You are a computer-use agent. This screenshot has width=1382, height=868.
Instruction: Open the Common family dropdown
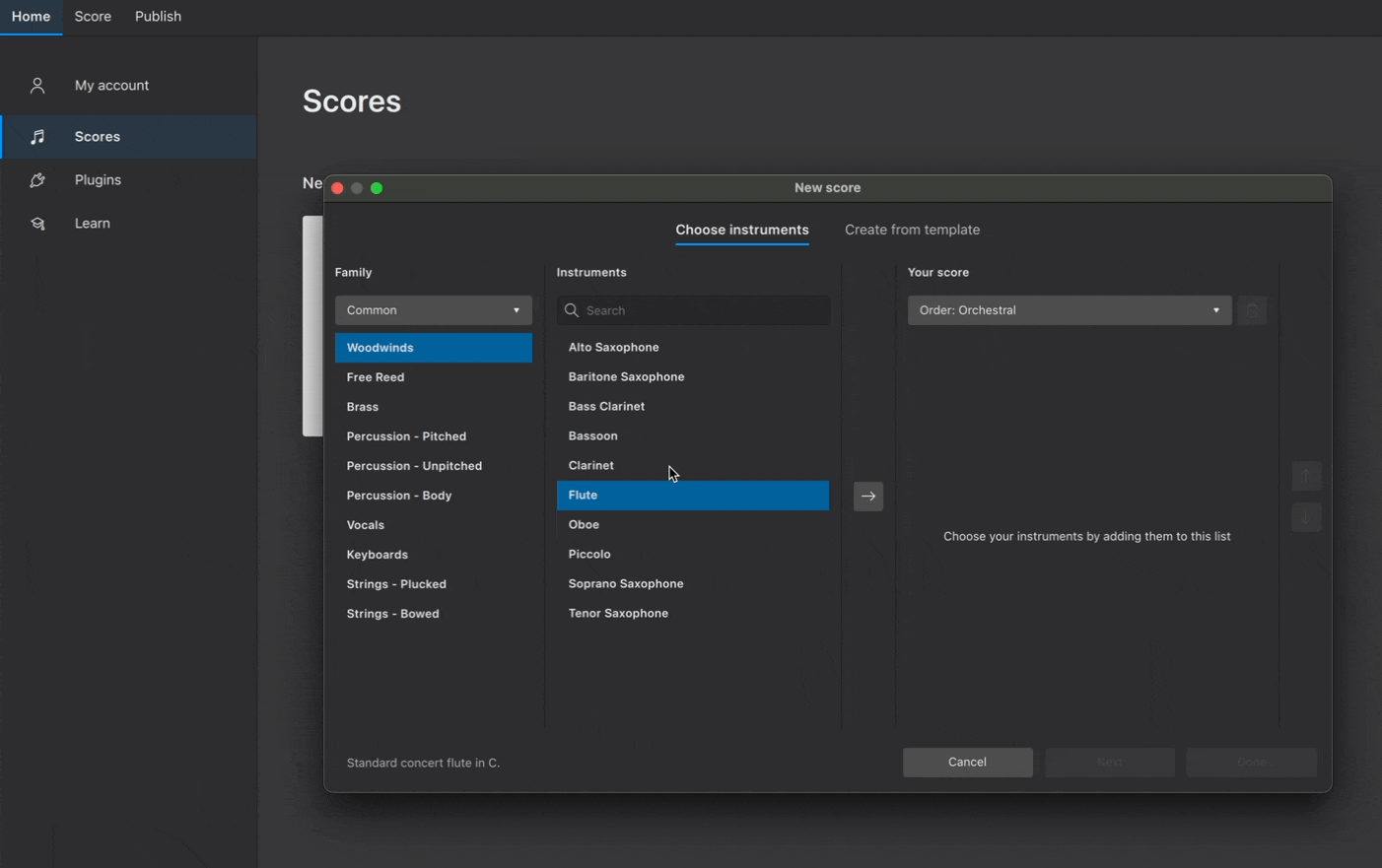[433, 310]
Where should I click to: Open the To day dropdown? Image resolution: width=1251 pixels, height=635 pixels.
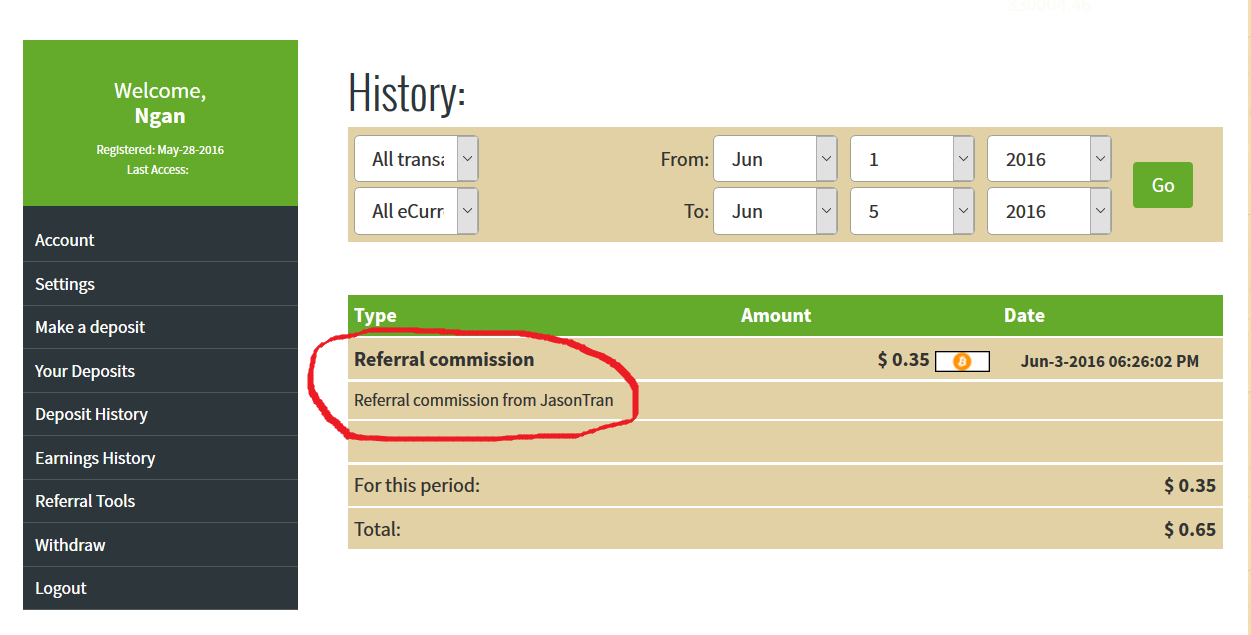(912, 211)
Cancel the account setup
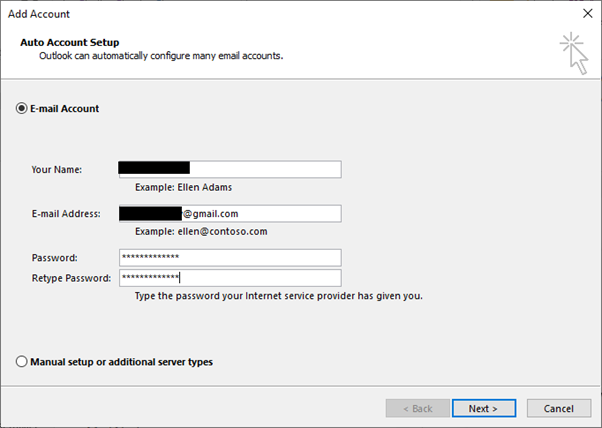Image resolution: width=602 pixels, height=428 pixels. (558, 408)
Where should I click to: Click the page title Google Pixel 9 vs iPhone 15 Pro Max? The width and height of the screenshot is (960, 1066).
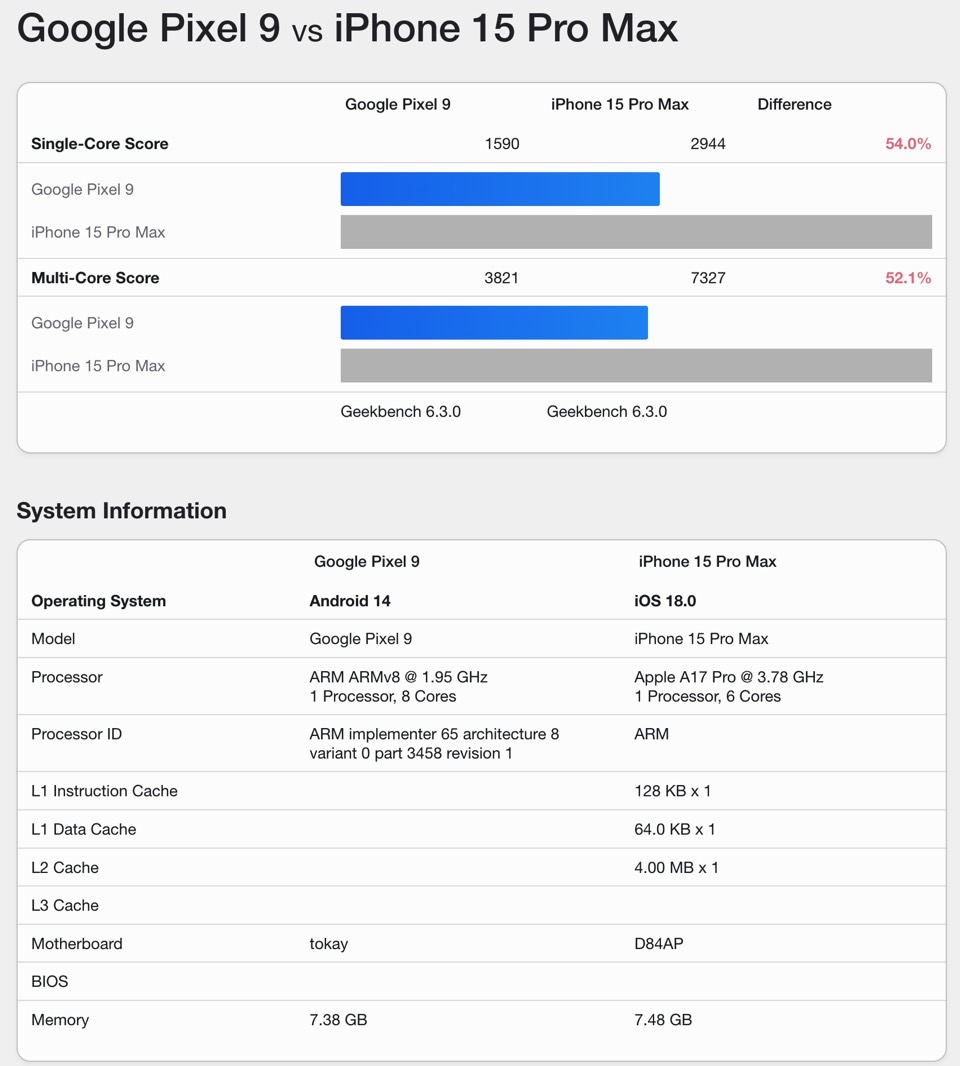347,29
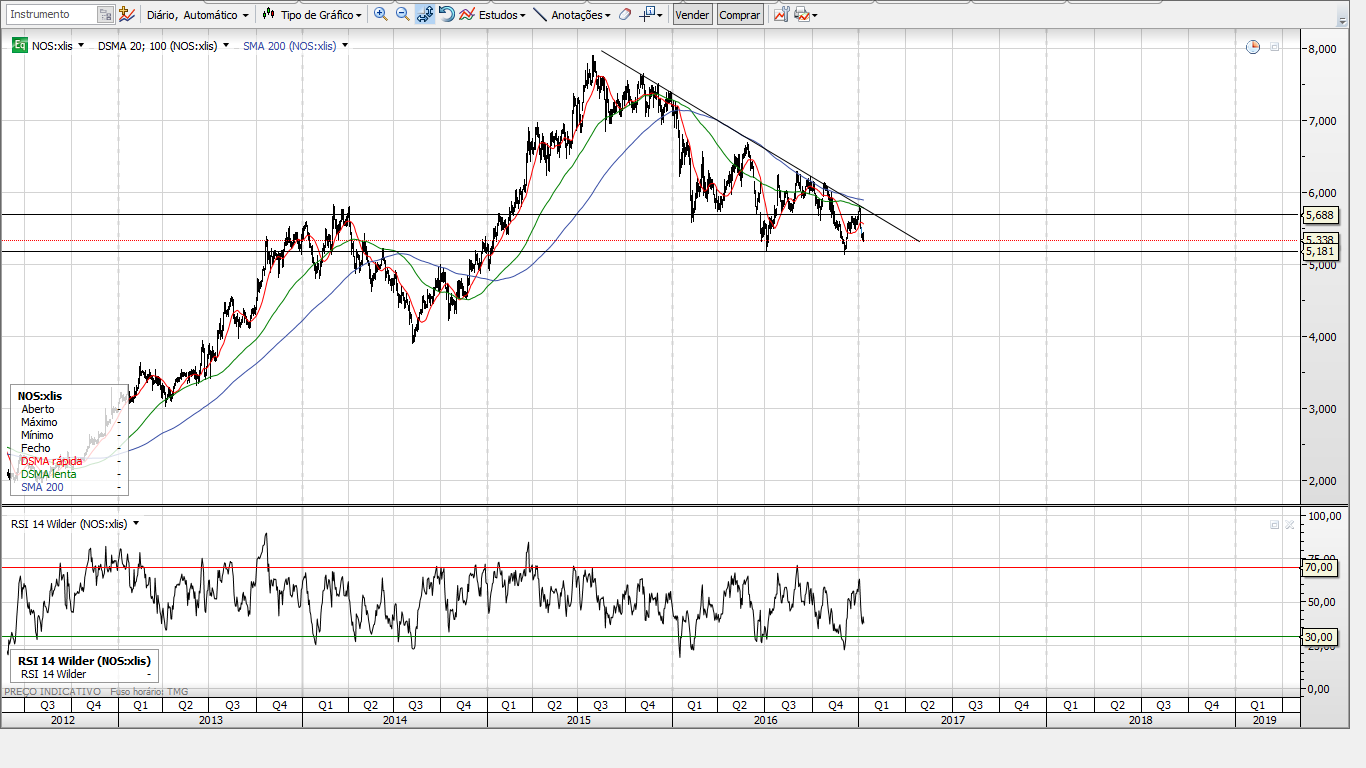Click the zoom in magnifier icon
The height and width of the screenshot is (768, 1366).
[380, 15]
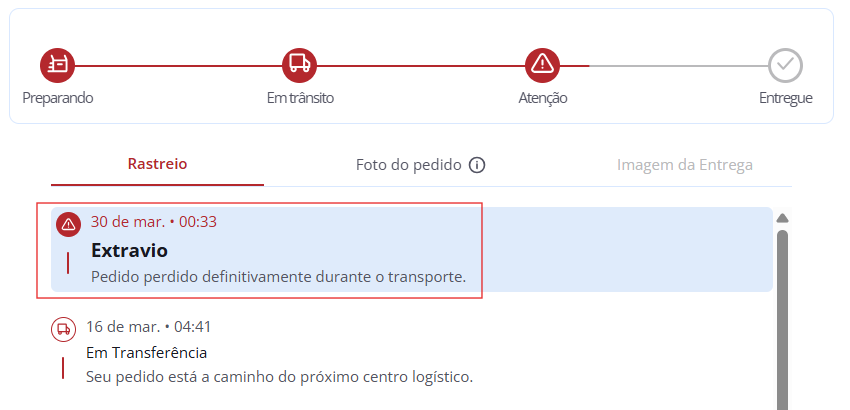
Task: Click the 30 de mar. timestamp
Action: click(x=153, y=222)
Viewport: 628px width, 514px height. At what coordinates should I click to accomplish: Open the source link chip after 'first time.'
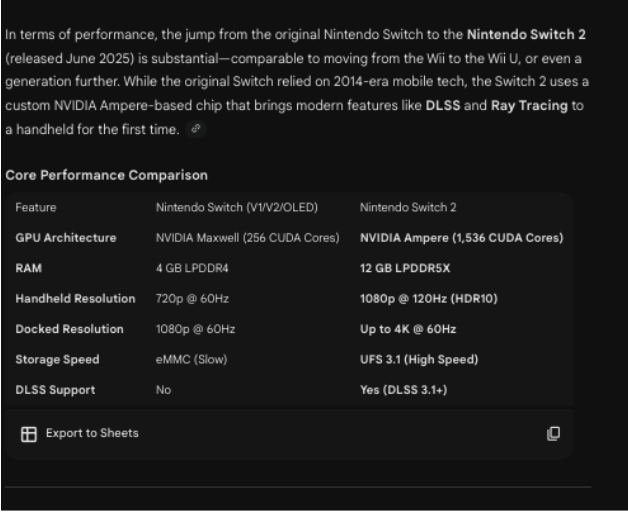(x=196, y=129)
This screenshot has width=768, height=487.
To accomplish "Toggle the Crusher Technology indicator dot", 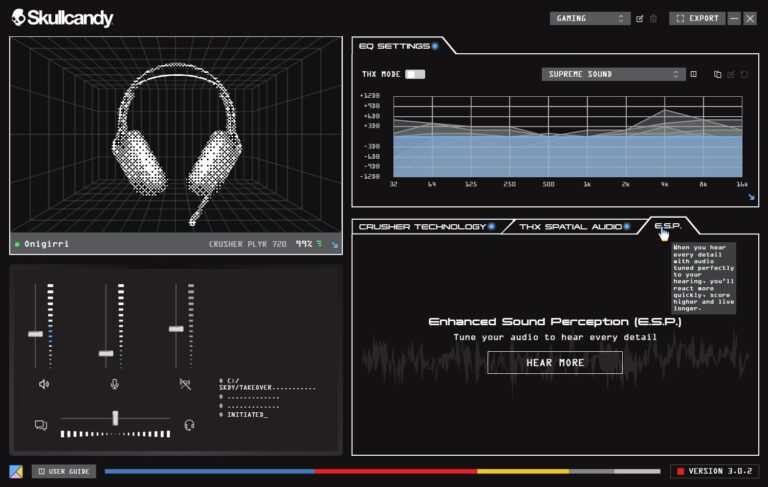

•••

## [THE PROBLEM]
A single number is expected here: the count of lines in the material above with "This" in them.

## [TASK OUTPUT]
2